#### Recorded information

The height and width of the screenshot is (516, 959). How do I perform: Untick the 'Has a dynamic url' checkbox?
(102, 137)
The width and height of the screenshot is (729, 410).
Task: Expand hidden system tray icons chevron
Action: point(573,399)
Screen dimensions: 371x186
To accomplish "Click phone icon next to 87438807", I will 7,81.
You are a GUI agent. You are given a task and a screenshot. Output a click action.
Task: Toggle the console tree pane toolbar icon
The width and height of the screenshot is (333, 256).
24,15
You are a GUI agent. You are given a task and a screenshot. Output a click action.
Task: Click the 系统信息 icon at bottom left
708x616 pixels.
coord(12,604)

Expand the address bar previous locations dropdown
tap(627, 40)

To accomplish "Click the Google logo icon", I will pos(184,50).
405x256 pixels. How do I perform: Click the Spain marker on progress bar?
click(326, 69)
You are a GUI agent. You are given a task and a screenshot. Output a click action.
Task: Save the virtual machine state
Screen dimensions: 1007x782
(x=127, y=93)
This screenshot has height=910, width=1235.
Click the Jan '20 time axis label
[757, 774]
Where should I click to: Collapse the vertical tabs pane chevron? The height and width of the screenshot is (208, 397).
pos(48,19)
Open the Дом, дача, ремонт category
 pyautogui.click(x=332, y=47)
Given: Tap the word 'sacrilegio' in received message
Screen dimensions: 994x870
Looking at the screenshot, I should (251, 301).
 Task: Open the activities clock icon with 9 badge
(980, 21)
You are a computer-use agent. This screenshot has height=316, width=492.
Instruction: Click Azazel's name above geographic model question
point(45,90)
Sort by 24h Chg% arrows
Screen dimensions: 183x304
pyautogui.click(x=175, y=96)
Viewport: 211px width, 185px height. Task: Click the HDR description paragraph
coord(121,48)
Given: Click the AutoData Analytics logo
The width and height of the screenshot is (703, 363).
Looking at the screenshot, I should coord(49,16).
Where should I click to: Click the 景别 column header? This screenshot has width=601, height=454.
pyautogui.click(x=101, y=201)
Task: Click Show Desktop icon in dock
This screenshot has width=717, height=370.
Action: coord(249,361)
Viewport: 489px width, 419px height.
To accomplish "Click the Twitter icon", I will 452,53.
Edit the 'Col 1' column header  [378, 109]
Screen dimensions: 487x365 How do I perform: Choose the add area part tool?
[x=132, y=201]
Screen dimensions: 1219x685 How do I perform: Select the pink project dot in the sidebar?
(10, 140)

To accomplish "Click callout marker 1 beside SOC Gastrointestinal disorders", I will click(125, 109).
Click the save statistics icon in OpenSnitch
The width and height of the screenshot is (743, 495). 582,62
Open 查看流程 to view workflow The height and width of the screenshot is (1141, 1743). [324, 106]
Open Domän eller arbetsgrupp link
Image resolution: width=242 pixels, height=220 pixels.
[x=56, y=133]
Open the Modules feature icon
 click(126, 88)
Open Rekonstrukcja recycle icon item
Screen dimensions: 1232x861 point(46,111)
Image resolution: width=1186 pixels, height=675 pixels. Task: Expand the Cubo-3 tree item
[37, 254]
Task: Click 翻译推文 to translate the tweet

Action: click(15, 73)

########

* Exercise details
Everything from the line with "Given: Click the AutoData Analytics logo" to the end of the listing above is to be set down exactly, both ends included.

* Answer section
Given: Click the AutoData Analytics logo
The width and height of the screenshot is (703, 363).
Looking at the screenshot, I should coord(49,16).
Where should I click to: Click the 景别 column header? This screenshot has width=601, height=454.
pyautogui.click(x=101, y=201)
Task: Click Show Desktop icon in dock
This screenshot has width=717, height=370.
Action: coord(249,361)
Viewport: 489px width, 419px height.
To accomplish "Click the Twitter icon", I will 452,53.
Edit the 'Col 1' column header  [378, 109]
Screen dimensions: 487x365 How do I perform: Choose the add area part tool?
[x=132, y=201]
Screen dimensions: 1219x685 How do I perform: Select the pink project dot in the sidebar?
(10, 140)

To accomplish "Click callout marker 1 beside SOC Gastrointestinal disorders", I will click(125, 109).
Click the save statistics icon in OpenSnitch
The width and height of the screenshot is (743, 495). 582,62
Open 查看流程 to view workflow The height and width of the screenshot is (1141, 1743). [324, 106]
Open Domän eller arbetsgrupp link
Image resolution: width=242 pixels, height=220 pixels.
[x=56, y=133]
Open the Modules feature icon
 click(126, 88)
Open Rekonstrukcja recycle icon item
Screen dimensions: 1232x861 point(46,111)
Image resolution: width=1186 pixels, height=675 pixels. Task: Expand the Cubo-3 tree item
[37, 254]
Task: Click 翻译推文 to translate the tweet

Action: click(15, 73)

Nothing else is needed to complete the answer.